_Exercise_
Each record is to be copied exactly, with its pictures left behind.
● ● ● ●
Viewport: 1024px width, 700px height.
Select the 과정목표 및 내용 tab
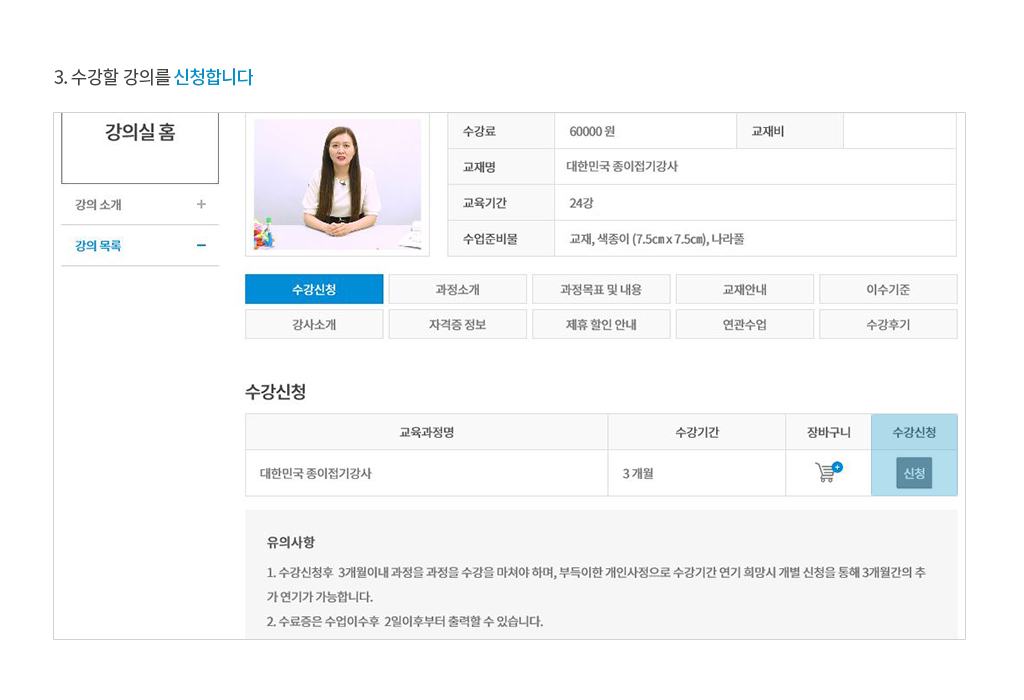tap(601, 290)
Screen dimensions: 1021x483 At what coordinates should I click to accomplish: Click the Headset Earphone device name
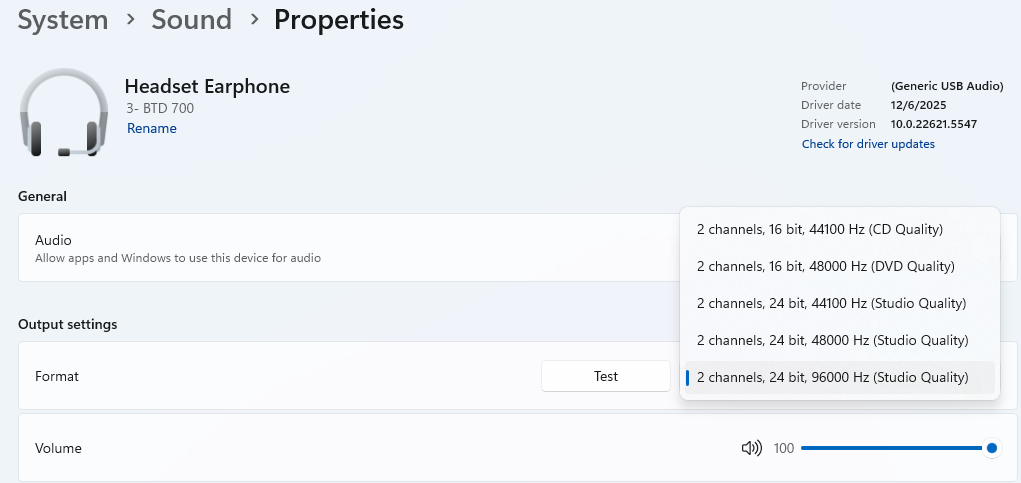207,86
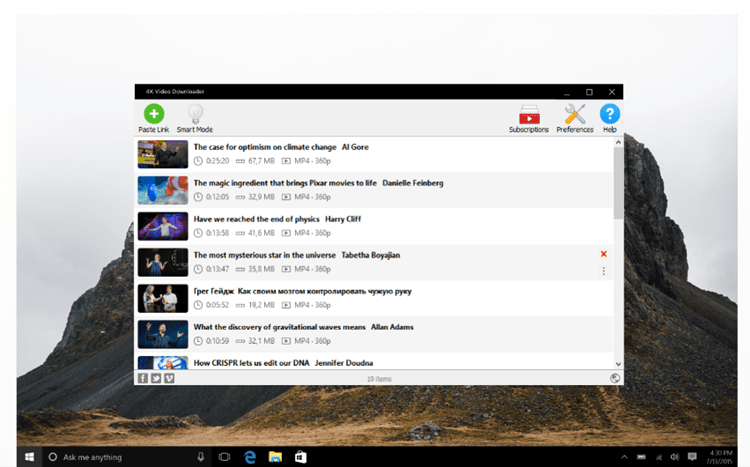This screenshot has width=750, height=467.
Task: Toggle Smart Mode lightbulb
Action: pyautogui.click(x=195, y=114)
● ● ● ●
_Solution to the problem_
Viewport: 1024px width, 700px height.
Select the 과정목표 및 내용 tab
tap(601, 290)
Screen dimensions: 1021x483 At what coordinates should I click to accomplish: Click the Headset Earphone device name
207,86
This screenshot has width=750, height=467.
Task: Toggle Smart Mode lightbulb
Action: pyautogui.click(x=195, y=114)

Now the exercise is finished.